The minute level of detail necessary for compliance in this document is depressing. It'd be like, "The oil change dipstick shall be on the right hand side of the motor as seen from the front of the vehicle. It shall be colored 'School Bus Yellow (Hex #FFD800)', and shall be placed no more than 0.25 meters from the inner edge of the engine compartment. The dipstick shall require a slightly firm, though not too firm, of a pull to remove from the receptacle...."

Coming soon...."Why is Photos the default location for storing Photos? That's anti-competitive! The User should get to choose the default app from a list of approved Apps upon initial setup."

The iPhone setup process in the EU will eventually take roughly half an hour....and then they will complain that it is not quick enough and that Apple needs to make it as quicker or be fined for being anti-competitive.
I agree. All of this anticompetitive behavior is just a disguise for who’s greasing who’s pockets in the EU. Same as lobbying Washington here to get things passed that are of benefit to mega banks and corporations.

I’m so sick of reading about this every day on my favorite blogs, I wish Apple would just open up everything 100% and just let it be the wild Wild West.

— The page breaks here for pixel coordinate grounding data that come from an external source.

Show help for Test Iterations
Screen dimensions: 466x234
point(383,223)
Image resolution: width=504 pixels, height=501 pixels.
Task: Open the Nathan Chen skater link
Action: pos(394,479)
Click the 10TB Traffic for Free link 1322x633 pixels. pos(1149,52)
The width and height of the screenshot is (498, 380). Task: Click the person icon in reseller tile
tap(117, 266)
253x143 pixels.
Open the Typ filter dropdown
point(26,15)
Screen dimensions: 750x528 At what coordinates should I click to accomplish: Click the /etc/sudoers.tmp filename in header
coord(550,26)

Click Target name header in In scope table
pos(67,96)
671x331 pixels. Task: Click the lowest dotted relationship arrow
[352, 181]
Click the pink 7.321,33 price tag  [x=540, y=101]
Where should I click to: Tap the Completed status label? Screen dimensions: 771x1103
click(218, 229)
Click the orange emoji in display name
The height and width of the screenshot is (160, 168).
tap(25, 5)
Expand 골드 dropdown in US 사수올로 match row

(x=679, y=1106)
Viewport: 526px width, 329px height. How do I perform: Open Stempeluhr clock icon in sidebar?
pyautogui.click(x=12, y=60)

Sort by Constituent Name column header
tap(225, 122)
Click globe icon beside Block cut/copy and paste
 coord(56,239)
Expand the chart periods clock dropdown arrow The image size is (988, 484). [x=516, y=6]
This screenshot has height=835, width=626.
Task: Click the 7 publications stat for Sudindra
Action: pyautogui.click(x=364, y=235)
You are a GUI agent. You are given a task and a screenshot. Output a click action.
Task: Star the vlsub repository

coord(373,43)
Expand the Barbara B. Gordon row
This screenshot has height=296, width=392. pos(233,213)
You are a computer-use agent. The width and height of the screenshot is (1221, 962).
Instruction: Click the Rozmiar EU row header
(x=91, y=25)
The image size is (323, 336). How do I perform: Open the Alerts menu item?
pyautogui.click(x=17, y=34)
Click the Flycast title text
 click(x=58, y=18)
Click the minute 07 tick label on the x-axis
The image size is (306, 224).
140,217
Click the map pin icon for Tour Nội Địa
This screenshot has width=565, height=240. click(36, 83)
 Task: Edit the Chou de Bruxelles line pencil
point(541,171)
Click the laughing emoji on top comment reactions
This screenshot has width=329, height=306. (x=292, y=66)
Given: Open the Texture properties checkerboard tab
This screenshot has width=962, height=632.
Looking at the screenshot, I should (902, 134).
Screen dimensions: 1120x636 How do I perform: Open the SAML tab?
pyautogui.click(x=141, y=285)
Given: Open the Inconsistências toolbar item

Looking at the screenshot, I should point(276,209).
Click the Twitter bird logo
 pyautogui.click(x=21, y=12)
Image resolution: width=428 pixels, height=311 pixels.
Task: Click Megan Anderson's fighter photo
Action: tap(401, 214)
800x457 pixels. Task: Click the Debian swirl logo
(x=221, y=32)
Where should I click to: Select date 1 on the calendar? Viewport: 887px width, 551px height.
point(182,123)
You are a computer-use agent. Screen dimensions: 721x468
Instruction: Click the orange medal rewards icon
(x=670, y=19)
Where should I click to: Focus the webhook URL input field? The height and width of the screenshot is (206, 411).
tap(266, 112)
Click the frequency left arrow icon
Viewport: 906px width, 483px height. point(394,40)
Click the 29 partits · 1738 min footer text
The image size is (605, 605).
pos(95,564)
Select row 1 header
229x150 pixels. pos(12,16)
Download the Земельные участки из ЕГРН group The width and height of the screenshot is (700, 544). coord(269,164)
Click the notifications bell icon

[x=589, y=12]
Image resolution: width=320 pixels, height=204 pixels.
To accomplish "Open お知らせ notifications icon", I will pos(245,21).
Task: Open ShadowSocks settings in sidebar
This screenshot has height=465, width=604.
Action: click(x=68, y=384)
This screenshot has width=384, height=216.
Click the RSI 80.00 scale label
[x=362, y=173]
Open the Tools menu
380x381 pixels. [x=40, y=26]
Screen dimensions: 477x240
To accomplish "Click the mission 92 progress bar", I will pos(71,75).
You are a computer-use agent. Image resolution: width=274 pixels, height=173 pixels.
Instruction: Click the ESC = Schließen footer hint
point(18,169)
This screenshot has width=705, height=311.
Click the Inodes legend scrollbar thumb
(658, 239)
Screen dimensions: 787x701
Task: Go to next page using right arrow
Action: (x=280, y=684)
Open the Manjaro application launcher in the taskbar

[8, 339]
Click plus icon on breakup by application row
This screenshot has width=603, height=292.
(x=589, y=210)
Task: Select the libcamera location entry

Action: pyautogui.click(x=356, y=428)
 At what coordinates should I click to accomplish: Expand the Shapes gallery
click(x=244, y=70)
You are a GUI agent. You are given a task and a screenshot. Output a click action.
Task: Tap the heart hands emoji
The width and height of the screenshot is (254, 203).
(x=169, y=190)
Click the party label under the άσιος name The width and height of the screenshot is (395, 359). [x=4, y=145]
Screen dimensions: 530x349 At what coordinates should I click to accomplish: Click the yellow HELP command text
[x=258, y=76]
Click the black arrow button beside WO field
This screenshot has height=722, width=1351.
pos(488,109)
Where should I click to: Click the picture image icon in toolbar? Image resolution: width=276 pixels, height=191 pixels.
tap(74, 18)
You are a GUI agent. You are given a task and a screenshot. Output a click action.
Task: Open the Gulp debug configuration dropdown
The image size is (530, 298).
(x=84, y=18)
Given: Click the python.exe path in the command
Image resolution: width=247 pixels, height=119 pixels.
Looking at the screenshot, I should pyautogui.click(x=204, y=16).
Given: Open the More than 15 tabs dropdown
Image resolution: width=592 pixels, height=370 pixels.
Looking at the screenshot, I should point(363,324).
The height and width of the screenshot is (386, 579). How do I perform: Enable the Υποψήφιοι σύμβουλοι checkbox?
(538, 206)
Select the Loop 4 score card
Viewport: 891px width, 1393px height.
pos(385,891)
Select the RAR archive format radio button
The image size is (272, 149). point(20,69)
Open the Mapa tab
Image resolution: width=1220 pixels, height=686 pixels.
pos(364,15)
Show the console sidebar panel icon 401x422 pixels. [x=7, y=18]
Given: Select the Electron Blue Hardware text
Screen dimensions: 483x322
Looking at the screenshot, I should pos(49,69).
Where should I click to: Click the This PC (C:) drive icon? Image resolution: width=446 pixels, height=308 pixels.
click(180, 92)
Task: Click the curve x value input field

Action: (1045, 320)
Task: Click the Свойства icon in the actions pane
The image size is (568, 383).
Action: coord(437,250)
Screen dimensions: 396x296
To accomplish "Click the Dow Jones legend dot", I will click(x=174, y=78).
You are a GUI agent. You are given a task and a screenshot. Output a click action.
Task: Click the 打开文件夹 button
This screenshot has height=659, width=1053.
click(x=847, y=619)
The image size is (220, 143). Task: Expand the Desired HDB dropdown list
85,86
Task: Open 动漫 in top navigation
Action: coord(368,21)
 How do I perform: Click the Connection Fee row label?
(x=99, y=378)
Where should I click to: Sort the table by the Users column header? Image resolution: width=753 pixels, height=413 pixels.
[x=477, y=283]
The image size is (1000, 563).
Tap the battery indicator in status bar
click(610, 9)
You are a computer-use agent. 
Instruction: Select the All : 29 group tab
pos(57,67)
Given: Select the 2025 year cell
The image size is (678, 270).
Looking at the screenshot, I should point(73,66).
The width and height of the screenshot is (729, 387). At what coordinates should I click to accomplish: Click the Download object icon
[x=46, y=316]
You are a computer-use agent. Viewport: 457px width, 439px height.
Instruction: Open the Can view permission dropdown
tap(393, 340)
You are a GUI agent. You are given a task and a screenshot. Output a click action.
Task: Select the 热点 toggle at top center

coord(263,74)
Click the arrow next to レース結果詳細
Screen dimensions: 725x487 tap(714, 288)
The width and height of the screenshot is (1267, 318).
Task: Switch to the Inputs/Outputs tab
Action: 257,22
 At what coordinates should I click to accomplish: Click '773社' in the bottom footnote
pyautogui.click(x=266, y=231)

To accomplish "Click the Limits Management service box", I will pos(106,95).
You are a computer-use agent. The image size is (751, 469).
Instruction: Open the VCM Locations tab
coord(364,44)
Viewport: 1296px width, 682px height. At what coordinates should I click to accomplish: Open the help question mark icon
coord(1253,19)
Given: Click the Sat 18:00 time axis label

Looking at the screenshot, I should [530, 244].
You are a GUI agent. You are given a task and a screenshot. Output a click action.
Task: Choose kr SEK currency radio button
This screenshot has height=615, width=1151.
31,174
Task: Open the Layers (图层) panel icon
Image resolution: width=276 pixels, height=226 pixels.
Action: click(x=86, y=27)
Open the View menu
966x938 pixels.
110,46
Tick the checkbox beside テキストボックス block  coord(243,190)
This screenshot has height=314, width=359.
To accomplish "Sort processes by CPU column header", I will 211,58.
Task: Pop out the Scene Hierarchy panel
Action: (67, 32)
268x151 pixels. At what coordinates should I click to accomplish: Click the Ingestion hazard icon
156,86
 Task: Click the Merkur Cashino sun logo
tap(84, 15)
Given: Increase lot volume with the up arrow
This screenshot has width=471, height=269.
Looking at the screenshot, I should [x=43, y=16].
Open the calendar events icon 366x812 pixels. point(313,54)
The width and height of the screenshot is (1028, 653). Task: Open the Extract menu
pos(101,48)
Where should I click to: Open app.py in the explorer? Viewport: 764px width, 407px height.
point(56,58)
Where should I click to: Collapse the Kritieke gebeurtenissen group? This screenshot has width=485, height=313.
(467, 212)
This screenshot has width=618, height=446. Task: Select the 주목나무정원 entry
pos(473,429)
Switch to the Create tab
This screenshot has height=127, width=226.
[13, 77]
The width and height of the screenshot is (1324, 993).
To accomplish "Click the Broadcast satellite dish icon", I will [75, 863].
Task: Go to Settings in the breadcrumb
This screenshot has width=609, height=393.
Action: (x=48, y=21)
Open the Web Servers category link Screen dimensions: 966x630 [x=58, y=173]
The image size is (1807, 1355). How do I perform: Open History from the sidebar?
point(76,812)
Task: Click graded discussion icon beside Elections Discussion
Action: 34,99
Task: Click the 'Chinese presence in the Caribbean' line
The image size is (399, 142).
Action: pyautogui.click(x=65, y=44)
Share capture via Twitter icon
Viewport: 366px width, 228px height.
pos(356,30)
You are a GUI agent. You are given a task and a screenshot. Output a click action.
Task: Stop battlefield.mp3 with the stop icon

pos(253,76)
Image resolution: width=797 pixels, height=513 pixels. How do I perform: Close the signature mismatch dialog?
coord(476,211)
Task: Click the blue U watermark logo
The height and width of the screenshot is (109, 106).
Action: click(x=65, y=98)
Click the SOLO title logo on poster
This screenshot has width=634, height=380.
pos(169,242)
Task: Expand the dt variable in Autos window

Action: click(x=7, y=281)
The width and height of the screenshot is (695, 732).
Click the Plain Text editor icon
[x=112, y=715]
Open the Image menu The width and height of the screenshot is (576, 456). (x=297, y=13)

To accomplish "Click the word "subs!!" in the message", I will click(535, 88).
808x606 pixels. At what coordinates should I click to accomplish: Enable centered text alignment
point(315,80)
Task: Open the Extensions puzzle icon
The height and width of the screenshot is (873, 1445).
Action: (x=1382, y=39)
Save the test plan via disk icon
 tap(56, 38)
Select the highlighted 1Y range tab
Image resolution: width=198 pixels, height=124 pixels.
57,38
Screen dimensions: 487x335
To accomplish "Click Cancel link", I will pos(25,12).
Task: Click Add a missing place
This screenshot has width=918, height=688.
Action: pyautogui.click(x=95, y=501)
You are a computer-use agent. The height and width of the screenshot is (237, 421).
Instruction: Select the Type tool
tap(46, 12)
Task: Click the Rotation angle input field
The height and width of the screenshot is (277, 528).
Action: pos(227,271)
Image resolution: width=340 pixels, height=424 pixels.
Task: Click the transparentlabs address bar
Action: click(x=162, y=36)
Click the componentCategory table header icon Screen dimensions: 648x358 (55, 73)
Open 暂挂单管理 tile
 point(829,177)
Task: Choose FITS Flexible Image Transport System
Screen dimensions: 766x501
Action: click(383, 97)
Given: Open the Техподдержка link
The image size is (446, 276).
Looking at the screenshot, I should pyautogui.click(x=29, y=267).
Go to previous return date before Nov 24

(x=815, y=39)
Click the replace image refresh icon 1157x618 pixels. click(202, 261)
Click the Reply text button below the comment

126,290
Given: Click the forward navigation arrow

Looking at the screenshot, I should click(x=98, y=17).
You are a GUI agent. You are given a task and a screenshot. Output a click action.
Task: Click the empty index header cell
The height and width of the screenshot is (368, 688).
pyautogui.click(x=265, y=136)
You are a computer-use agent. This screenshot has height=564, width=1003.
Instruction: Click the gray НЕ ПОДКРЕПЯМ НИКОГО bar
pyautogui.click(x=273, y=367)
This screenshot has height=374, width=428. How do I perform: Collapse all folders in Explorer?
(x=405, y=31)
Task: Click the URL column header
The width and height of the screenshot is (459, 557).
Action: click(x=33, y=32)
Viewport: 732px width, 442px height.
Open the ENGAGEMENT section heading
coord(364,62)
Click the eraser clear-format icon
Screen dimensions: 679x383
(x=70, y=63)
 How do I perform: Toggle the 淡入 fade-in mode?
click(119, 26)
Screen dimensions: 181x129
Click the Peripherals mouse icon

Those of us with half a brain would know what to avoid and everyone else would be calling AppleCare to complain about things not working or broken because of all of this mess.

None of this is even worth arguing about on here anymore. It’s boring to read and it doesn’t matter what people say, the government is going to do what ever they want to do in the end to benefit ‘them’ and their donors, and disguise it as ‘for the people’. Vote with your wallet if you’re happy or unhappy with a company, and how they run it. Simple as that. Just my 2 cents.
 
"Apple has until July 25 to implement the changes." Of this year? Two weeks?! I hope that Apple has the code tested and ready to go, then.
 
Apple got rich on the back of european innovations...

Nokia and (Sony) Ericsson gave the cellphone market the shot in the arm it needed in the early 2000's.
The MP3 was developed by the Fraunhofer institute in Germany
ARM Architecture was developed in the UK
Trumpf, the only company on the planet that manufactures the UV machines for nanometer chip production is dutch
The WWW technology that facilitated public access to the internet was created in the UK

The phone market in 2006 was rich with all sorts of models and ideas being developed all the time. If anything Apple killed innovation in the arena by standardising the form. And now Nothing, the only company attempting anything interesting with smartphones operates out of London.
I could be wrong, but I don't think the poster you responded to (switz said:) was talking about individuals or organizations that happen to fall inside European borders when they said "The EU will destroy...." I'm fairly sure they were referring to EU legislator/regulators.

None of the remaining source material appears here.